La Cour suprême a d'ailleurs renvoyé le dossier devant le tribunal de district de New York afin qu'il procède à une évaluation du montant de compensations pour les publications incriminées.
Il s'agit d'articles publiés d'abord dans des journaux et des magazines au début des années 80 et jusqu'en 1995, année de l'apparition dans les contrats de la clause «tous droits» autorisant une reproduction sur tous les supports.
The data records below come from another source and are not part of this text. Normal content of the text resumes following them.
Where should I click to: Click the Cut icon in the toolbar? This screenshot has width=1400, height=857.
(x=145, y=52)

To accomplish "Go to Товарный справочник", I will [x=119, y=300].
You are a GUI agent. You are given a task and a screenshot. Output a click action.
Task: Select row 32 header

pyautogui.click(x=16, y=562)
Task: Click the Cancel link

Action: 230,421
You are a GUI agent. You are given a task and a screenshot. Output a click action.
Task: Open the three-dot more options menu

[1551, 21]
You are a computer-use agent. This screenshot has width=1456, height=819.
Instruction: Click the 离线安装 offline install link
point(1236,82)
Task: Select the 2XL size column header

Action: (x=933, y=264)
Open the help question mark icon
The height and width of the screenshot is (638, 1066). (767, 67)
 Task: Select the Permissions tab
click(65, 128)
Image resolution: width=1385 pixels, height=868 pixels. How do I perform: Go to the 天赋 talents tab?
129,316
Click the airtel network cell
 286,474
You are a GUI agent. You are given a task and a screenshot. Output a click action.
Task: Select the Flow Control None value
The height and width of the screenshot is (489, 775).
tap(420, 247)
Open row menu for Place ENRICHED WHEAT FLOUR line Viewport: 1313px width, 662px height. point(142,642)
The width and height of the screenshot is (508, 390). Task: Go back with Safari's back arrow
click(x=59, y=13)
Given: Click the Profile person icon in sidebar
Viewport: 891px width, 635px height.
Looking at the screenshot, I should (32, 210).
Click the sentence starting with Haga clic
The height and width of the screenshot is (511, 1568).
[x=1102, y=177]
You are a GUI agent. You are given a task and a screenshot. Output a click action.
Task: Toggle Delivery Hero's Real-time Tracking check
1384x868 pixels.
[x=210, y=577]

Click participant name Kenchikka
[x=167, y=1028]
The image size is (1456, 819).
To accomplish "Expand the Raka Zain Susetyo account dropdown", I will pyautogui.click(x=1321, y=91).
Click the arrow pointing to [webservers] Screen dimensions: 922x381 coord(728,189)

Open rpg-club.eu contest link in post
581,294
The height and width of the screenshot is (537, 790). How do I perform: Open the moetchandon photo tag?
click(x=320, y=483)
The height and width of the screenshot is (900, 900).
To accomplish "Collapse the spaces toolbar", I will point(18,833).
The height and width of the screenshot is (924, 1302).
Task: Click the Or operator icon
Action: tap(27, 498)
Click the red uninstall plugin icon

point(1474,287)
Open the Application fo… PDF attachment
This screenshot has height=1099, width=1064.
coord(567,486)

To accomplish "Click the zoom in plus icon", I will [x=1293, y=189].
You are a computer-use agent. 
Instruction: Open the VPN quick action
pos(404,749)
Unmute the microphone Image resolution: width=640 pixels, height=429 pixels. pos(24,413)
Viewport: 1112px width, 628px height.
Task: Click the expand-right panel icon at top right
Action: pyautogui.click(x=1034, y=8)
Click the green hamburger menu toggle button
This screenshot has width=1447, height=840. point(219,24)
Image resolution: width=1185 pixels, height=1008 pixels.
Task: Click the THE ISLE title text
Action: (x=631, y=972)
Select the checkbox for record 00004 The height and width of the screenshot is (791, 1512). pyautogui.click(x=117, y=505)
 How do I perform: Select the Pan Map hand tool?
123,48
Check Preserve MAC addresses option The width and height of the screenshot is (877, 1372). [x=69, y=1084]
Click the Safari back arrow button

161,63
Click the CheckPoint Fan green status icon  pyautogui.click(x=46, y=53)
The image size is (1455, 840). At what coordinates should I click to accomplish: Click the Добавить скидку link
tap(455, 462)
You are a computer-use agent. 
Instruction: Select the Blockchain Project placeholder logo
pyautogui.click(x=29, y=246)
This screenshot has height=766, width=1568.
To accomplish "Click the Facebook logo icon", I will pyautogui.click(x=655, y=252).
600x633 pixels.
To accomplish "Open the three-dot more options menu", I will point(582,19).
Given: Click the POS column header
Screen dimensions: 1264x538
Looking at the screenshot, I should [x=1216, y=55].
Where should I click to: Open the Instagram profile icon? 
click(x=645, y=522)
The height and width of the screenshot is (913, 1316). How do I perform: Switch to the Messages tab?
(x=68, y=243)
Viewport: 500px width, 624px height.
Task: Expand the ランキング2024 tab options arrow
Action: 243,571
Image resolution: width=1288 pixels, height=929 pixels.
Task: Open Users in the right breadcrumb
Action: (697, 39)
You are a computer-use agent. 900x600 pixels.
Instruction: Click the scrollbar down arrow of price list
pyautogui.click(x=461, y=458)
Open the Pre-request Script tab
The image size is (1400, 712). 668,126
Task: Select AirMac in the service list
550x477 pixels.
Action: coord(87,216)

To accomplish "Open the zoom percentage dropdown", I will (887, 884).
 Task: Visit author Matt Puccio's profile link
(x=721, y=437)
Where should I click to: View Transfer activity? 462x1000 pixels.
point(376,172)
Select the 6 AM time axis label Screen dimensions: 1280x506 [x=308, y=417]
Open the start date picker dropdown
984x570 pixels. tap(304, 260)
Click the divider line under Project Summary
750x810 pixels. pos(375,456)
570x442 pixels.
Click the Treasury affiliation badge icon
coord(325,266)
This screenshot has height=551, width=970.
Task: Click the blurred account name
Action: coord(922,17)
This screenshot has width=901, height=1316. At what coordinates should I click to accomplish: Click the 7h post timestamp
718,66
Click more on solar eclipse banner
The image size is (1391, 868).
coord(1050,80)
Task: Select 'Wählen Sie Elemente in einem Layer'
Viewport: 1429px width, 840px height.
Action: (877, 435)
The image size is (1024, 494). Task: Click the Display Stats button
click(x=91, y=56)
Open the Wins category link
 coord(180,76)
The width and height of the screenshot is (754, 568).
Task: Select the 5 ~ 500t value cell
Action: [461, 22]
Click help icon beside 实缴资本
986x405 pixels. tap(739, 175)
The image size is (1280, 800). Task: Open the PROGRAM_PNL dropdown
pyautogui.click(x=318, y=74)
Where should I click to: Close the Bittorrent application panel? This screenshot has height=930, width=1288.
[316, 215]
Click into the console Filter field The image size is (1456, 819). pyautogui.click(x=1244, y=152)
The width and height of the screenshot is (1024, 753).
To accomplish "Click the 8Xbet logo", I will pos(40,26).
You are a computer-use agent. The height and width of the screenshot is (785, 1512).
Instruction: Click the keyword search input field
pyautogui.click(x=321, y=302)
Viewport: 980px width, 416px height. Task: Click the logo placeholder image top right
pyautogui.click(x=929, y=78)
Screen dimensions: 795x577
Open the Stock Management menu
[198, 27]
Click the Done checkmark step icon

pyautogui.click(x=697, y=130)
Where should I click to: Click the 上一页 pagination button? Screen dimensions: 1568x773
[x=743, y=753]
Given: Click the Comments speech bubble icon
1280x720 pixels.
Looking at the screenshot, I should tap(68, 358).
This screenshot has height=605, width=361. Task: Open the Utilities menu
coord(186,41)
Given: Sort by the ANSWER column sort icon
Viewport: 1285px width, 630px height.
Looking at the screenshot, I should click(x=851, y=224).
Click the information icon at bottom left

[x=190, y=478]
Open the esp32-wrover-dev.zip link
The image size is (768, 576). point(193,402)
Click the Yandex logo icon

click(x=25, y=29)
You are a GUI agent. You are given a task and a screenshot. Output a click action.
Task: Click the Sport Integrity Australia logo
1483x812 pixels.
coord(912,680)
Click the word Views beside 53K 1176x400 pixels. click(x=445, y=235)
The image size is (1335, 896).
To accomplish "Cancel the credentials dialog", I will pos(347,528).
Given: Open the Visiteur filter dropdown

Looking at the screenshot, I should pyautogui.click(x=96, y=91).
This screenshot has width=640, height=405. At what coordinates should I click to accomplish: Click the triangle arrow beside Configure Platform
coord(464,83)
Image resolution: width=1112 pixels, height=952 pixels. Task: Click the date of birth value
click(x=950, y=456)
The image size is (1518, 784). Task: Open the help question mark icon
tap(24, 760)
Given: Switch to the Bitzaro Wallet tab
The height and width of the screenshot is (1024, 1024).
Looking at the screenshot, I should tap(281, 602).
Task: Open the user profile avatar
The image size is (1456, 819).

Mais comment déterminer de telles compensations que le Syndicat National des écrivains évalue déjà dans une large fourchette allant de 2,5 à 600 milliards de dollars ?
Faut-il payer les pigistes à chaque fois qu'un de leurs articles archivés électroniquement est téléchargé? Pendant combien de temps un auteur est-il maître de son produit? Est-il propriétaire d'un article qui a été modifié pour être publié sur support électronique? Il reviendra au tribunal de New York de répondre à ces questions.
Dans l'immédiat, les groupes de presse ont commencé à «purger» les banques de données électroniques.
Un porte-parole du New York Times a indiqué à l'AFP que son groupe allait ainsi retirer 115 000 articles, écrits par 27 000 pigistes entre 1980 et 1995.
La banque d'archivage électronique Lexis-Nexis a de son côté demandé aux éditeurs qui l'approvisionnent de déterminer parmi ses trois milliards d'articles provenant de 30 000 sources différentes, lesquels ont été écrits par des pigistes.
«Ce que nous voyons dans les déclarations des éditeurs est en fait le début d'une négociation», explique à l'AFP Peter Jaszi, un des spécialistes américains du Copyright Act, la loi sur les droits d'auteurs modifiée en 1976 par le Congrès.
Car, estime-t-il, «il est probablement vrai que la publication d'articles dans une banque de données est monnayable». «Les parties vont donc essayer de parvenir à un arrangement sur un montant à verser aux auteurs», poursuit-il.
Mais les groupes de presse et les banques de données électroniques ne l'entendent pas ainsi.
«Nous avons déjà payé ces pigistes à l'époque où ils écrivaient pour le New York Times», tranche Toby Usnik. «Il n'y a donc pas de raisons d'offrir de nouvelles compensations», ajoute-t-il.
Les éditeurs considèrent en outre que la loi ne s'applique pas à la plus grande partie des articles.
«Nous allons chercher l'appui du Congrès afin de lui demander de revenir à l'interprétation originelle du Copyright Act», confie Marc Feighery, le porte-parole de la banque de données Lexis-Nexis.
Dans l'intervalle, les perdants risquent d'être les lecteurs. «Des archives historiques risquent de disparaître et beaucoup de lecteurs vont perdre l'accès à des informations», regrette le juriste Ira Robbins, spécialiste des questions juridiques liées à Internet.